• _DATASET_:
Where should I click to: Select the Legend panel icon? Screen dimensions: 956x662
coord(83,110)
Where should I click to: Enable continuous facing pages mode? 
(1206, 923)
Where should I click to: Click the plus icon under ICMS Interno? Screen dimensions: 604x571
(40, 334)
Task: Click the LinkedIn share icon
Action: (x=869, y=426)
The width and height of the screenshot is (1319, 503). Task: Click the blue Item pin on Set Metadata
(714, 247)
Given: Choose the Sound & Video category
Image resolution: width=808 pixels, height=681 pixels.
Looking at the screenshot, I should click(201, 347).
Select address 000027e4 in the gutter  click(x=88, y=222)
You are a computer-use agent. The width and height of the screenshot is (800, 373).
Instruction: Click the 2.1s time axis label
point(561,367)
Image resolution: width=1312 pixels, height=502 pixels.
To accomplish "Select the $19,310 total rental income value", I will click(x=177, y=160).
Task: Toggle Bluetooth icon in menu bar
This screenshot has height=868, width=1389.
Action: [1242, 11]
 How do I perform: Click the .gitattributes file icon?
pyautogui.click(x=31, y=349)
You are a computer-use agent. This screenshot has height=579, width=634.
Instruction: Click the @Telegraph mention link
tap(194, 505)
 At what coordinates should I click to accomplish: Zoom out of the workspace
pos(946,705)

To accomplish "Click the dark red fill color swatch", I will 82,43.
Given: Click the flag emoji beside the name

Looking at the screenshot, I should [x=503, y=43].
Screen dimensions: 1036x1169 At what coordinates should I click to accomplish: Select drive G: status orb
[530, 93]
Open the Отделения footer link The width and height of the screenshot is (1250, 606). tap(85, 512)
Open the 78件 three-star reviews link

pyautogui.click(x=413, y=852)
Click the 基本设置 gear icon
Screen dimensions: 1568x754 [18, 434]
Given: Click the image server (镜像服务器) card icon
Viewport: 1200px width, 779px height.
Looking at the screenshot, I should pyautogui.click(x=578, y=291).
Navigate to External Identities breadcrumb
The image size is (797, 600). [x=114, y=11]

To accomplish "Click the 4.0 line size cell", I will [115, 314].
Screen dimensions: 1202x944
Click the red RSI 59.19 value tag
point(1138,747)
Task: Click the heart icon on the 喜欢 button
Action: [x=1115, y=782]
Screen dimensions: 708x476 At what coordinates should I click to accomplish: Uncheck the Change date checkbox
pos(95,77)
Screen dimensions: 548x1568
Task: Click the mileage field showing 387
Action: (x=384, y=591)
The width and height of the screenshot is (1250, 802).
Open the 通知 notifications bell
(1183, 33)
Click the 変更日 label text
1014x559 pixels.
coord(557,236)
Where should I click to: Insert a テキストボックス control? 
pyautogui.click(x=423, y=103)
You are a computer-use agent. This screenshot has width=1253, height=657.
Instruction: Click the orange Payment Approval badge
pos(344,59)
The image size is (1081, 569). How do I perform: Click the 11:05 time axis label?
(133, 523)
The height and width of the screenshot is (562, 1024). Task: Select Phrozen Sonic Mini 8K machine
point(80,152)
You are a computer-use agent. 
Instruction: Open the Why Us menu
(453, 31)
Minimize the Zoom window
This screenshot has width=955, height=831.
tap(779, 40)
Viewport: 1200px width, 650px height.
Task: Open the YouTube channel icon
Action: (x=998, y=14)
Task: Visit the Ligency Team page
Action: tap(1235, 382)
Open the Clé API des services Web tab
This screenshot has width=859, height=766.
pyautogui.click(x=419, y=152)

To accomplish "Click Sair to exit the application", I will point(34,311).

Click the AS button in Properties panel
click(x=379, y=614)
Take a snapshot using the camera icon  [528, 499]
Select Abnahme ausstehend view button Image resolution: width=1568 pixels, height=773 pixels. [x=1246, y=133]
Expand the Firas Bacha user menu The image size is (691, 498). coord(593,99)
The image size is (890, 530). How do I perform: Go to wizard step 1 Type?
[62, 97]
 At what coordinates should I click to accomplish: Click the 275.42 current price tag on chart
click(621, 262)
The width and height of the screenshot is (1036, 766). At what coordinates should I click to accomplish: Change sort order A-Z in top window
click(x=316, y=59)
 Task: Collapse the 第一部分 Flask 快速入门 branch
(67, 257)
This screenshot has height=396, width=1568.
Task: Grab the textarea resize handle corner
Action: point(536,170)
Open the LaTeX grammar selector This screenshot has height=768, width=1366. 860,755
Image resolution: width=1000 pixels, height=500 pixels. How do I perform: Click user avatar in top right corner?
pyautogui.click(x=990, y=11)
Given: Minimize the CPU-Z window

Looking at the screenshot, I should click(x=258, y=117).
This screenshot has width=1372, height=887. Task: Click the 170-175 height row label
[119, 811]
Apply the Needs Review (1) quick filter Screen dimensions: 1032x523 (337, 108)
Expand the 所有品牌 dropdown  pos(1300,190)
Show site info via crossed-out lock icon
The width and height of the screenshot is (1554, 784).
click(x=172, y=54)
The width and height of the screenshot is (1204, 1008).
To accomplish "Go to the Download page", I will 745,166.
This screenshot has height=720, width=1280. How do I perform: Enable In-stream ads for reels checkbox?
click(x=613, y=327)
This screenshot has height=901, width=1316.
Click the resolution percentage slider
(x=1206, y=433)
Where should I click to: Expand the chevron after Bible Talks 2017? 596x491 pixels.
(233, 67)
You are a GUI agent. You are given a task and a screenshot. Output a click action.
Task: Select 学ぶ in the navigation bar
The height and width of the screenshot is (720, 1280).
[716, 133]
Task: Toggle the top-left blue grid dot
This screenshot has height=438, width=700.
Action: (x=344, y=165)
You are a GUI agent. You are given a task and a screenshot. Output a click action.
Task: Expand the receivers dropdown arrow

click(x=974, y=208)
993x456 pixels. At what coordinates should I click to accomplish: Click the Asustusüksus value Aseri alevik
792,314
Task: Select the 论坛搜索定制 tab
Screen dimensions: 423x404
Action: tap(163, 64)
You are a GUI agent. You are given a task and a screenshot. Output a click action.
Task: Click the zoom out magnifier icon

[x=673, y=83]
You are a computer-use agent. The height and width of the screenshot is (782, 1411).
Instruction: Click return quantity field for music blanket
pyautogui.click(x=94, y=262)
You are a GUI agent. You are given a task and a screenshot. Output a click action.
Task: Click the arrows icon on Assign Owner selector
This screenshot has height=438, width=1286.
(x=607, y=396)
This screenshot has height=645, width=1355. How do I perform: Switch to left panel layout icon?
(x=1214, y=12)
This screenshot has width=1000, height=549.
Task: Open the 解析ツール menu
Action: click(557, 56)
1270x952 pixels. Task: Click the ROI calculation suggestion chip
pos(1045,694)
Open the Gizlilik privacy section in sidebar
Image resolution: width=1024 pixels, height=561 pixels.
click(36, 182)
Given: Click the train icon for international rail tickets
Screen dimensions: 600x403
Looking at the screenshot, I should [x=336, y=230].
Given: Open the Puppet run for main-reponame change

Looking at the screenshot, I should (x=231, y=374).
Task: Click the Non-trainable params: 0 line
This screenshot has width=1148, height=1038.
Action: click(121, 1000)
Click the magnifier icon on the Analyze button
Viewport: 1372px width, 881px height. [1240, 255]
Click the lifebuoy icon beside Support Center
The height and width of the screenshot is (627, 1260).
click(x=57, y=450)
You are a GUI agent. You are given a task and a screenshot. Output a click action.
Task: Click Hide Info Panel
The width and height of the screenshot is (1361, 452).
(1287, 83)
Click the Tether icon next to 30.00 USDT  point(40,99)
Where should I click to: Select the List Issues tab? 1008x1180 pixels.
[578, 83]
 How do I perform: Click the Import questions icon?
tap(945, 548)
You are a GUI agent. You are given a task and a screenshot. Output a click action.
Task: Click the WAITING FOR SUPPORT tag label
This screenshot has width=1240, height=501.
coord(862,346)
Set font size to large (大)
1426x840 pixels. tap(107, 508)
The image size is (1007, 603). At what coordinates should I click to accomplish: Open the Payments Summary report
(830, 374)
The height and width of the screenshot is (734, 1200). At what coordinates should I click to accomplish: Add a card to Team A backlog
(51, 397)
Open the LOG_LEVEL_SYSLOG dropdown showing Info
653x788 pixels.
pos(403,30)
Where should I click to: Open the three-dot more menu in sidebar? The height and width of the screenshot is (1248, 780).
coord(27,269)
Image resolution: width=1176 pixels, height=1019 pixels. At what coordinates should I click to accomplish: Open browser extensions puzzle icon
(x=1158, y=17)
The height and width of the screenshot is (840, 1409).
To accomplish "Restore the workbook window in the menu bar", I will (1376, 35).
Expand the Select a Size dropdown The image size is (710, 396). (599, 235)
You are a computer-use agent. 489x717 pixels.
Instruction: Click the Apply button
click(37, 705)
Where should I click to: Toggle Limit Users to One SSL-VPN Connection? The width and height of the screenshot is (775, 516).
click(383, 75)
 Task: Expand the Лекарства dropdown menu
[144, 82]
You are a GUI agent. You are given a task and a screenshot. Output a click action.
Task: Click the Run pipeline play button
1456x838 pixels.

• _WHAT IS BEING ASKED_: Your task is to show every line of the listing above containing "selector".

• _RESULT OF THE TASK_:
Open the LaTeX grammar selector This screenshot has height=768, width=1366. 860,755
Task: Click the arrows icon on Assign Owner selector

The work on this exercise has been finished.